[-- Attachment #1: Type: text/plain, Size: 2156 bytes --] zsh uses zgetdir to evaluate ${FOO:a}. When in a directory in a different filesystem to its parent, zgetdir will lstat many entries in the parent. This leads to slowness, especially when some of the lstatted entries are on remote filesystems. This behaviour can be avoided by making zsh use getcwd instead (build zsh with USE_GETCWD). Interestingly, getcwd will also be used in the regular zsh build if zgetdir fails (see the implementation of zgetcwd). I have looked through some threads in the mailing list to find out why zgetdir is being used over getcwd in the first place.
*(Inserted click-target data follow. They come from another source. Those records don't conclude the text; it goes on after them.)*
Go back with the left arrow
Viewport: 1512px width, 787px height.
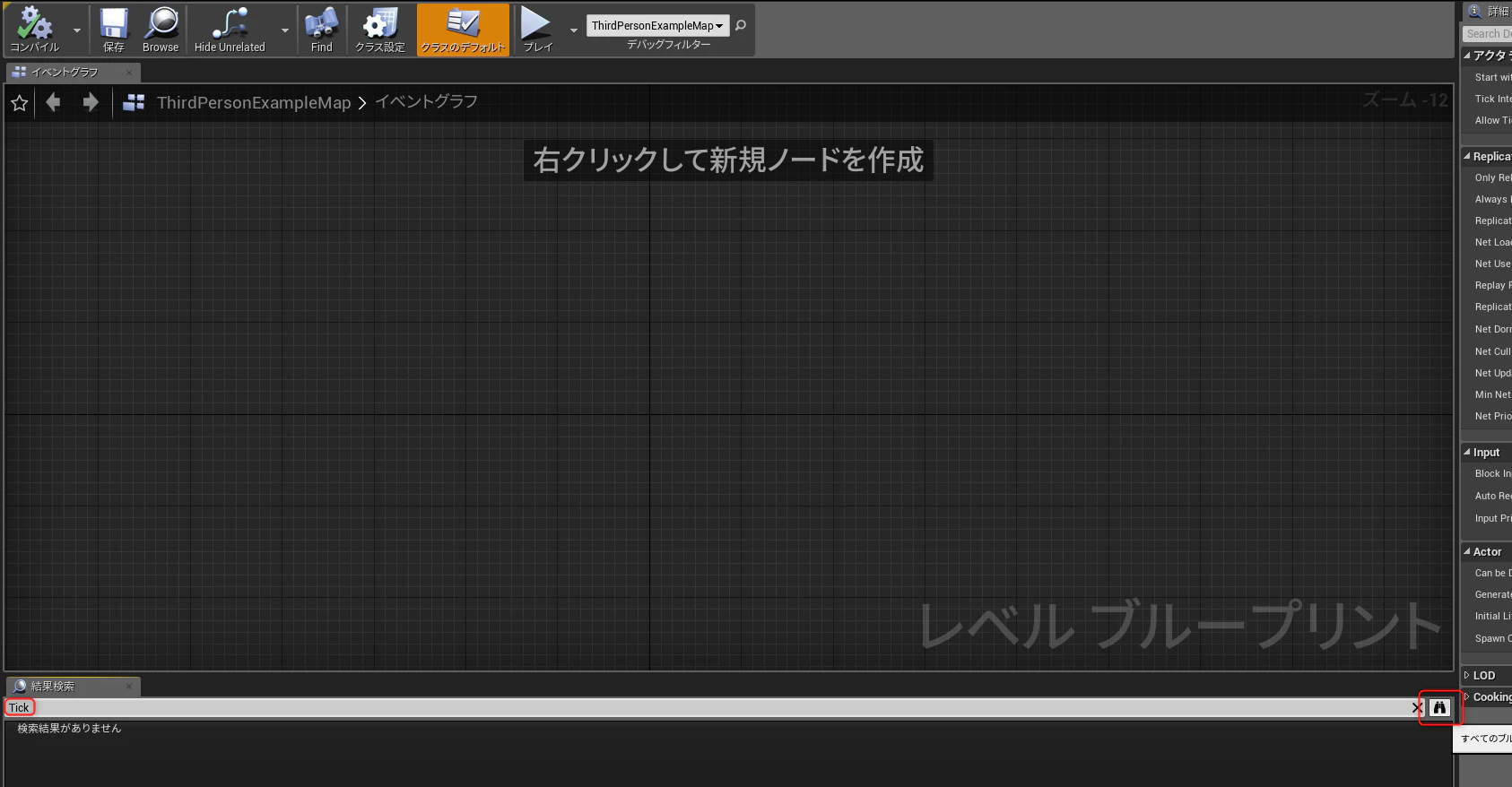coord(54,103)
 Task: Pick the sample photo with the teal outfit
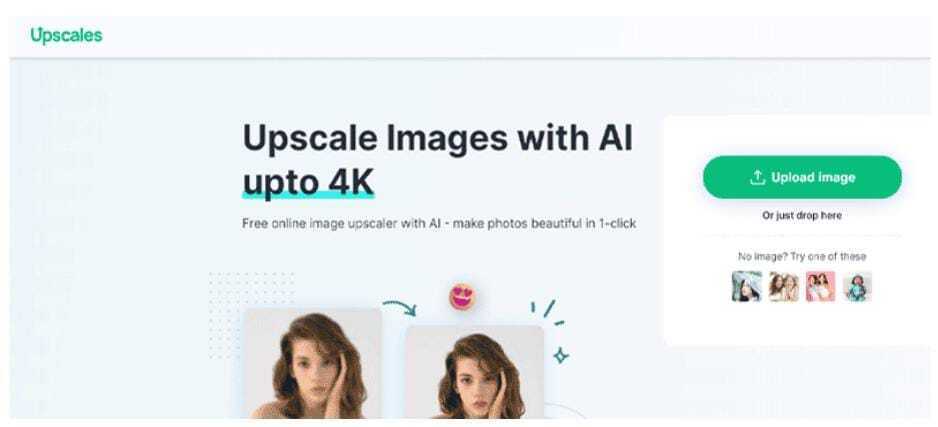click(x=857, y=286)
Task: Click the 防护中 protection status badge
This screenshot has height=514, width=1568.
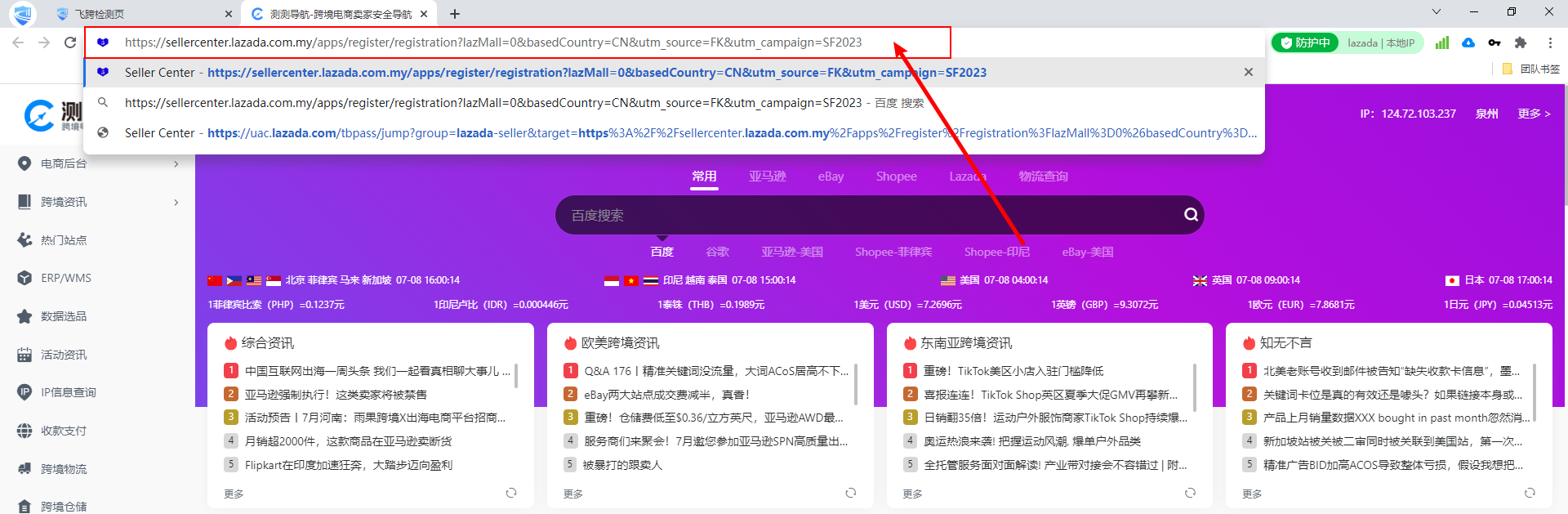Action: 1305,42
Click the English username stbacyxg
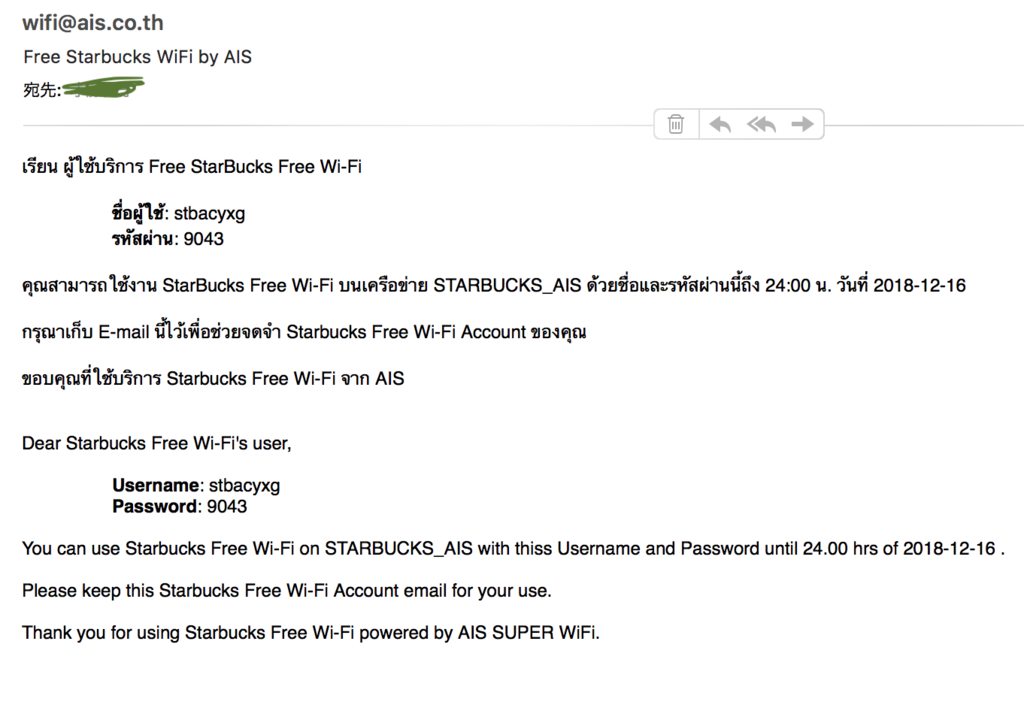 (244, 486)
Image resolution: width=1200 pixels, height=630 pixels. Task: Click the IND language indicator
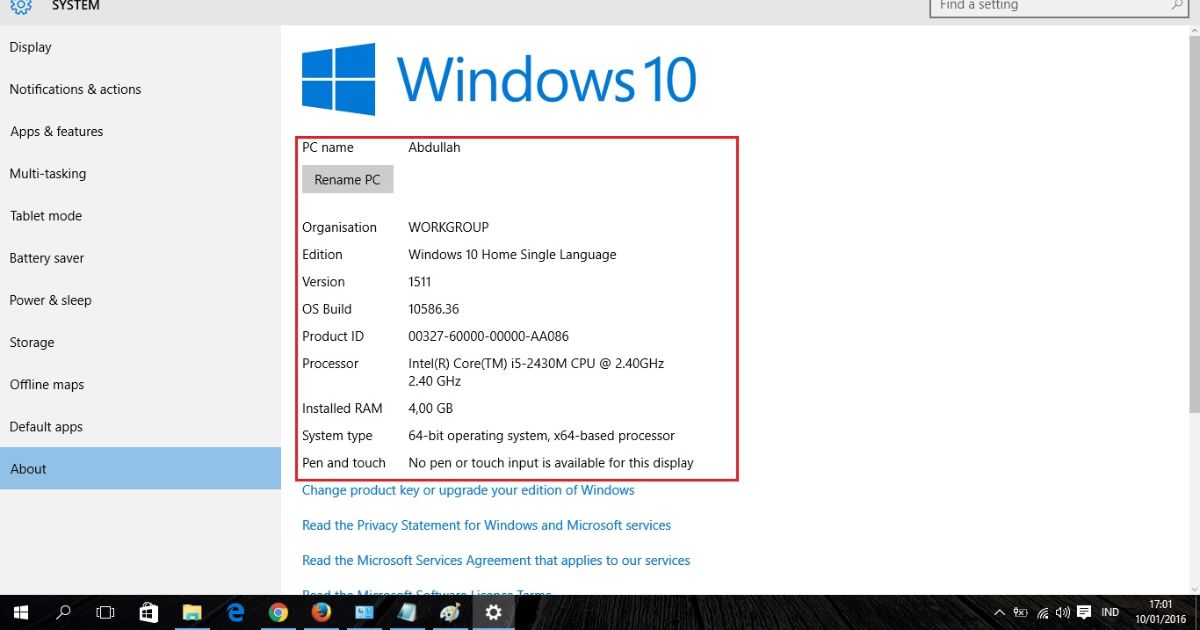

It seems it was implemented this way in the 1990s to work around a bug in some implementations of getcwd, which should not be a concern on modern systems. I was wondering if zgetdir is still the right way to do this? Are there use cases where it is preferred over getcwd? Maybe zgetcwd could simply use getcwd primarily (i.e. not as fallback), or perhaps USE_GETCWD could be enabled by default (currently it is only enabled on QNX builds). ________________________________ This communication is intended only for the addressee(s), may contain confidential, privileged or proprietary information, and may be protected by US and other laws. Your acceptance of this communication constitutes your agreement to keep confidential all the confidential information contained in this communication, as well as any information derived by you from the confidential information contained in this communication. We do not waive any confidentiality by misdelivery. If you receive this communication in error, any use, dissemination, printing or copying is strictly prohibited; please destroy all electronic and paper copies and notify the sender immediately. Nothing in this email is intended to constitute (1) investment or trading advice or recommendations or any advertisement or (2) a solicitation of an investment in any jurisdiction in which such a solicitation would be unlawful. Please note that PDT Partners UK, LLP, including its affiliates, reserves the right to intercept, archive, monitor and review all communications to and from its network. [-- Attachment #2: Type: text/html, Size: 5019 bytes --]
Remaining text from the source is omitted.